───── GIVEN ENTRIES ─────
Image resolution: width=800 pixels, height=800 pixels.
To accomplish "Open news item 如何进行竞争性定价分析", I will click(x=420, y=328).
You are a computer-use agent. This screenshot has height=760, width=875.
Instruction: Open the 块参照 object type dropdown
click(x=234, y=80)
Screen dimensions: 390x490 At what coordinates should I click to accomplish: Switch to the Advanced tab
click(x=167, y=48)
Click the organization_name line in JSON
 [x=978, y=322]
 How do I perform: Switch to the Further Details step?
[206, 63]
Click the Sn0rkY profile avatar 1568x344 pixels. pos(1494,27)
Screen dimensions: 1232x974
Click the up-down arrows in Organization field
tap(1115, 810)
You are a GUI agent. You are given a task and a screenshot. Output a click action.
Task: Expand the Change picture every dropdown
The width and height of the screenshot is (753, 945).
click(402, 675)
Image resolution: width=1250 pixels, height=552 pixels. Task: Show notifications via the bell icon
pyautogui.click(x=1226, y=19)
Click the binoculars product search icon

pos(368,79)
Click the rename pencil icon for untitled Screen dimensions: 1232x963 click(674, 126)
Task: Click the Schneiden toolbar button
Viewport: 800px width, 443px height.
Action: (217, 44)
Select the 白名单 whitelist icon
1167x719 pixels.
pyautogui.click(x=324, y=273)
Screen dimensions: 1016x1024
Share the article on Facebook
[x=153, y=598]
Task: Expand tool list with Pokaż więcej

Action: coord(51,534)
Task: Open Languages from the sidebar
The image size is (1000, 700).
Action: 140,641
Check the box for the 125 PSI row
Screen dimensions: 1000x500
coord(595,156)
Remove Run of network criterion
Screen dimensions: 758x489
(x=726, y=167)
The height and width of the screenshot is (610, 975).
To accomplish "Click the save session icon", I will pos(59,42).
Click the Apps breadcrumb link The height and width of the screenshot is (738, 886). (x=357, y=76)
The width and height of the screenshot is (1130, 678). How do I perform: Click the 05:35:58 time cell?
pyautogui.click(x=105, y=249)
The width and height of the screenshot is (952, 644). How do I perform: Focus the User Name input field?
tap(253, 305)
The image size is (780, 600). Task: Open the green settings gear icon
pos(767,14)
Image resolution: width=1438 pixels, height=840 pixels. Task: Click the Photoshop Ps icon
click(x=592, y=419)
─────
● WRITTEN EXERCISE
Copy the items above word for word.

● ANSWER TO THE TASK
Image resolution: width=800 pixels, height=800 pixels.
To accomplish "Open news item 如何进行竞争性定价分析", I will click(x=420, y=328).
You are a computer-use agent. This screenshot has height=760, width=875.
Instruction: Open the 块参照 object type dropdown
click(x=234, y=80)
Screen dimensions: 390x490 At what coordinates should I click to accomplish: Switch to the Advanced tab
click(x=167, y=48)
Click the organization_name line in JSON
 [x=978, y=322]
 How do I perform: Switch to the Further Details step?
[206, 63]
Click the Sn0rkY profile avatar 1568x344 pixels. pos(1494,27)
Screen dimensions: 1232x974
Click the up-down arrows in Organization field
tap(1115, 810)
You are a GUI agent. You are given a task and a screenshot. Output a click action.
Task: Expand the Change picture every dropdown
The width and height of the screenshot is (753, 945).
click(402, 675)
Image resolution: width=1250 pixels, height=552 pixels. Task: Show notifications via the bell icon
pyautogui.click(x=1226, y=19)
Click the binoculars product search icon

pos(368,79)
Click the rename pencil icon for untitled Screen dimensions: 1232x963 click(674, 126)
Task: Click the Schneiden toolbar button
Viewport: 800px width, 443px height.
Action: (217, 44)
Select the 白名单 whitelist icon
1167x719 pixels.
pyautogui.click(x=324, y=273)
Screen dimensions: 1016x1024
Share the article on Facebook
[x=153, y=598]
Task: Expand tool list with Pokaż więcej

Action: coord(51,534)
Task: Open Languages from the sidebar
The image size is (1000, 700).
Action: 140,641
Check the box for the 125 PSI row
Screen dimensions: 1000x500
coord(595,156)
Remove Run of network criterion
Screen dimensions: 758x489
(x=726, y=167)
The height and width of the screenshot is (610, 975).
To accomplish "Click the save session icon", I will pos(59,42).
Click the Apps breadcrumb link The height and width of the screenshot is (738, 886). (x=357, y=76)
The width and height of the screenshot is (1130, 678). How do I perform: Click the 05:35:58 time cell?
pyautogui.click(x=105, y=249)
The width and height of the screenshot is (952, 644). How do I perform: Focus the User Name input field?
tap(253, 305)
The image size is (780, 600). Task: Open the green settings gear icon
pos(767,14)
Image resolution: width=1438 pixels, height=840 pixels. Task: Click the Photoshop Ps icon
click(x=592, y=419)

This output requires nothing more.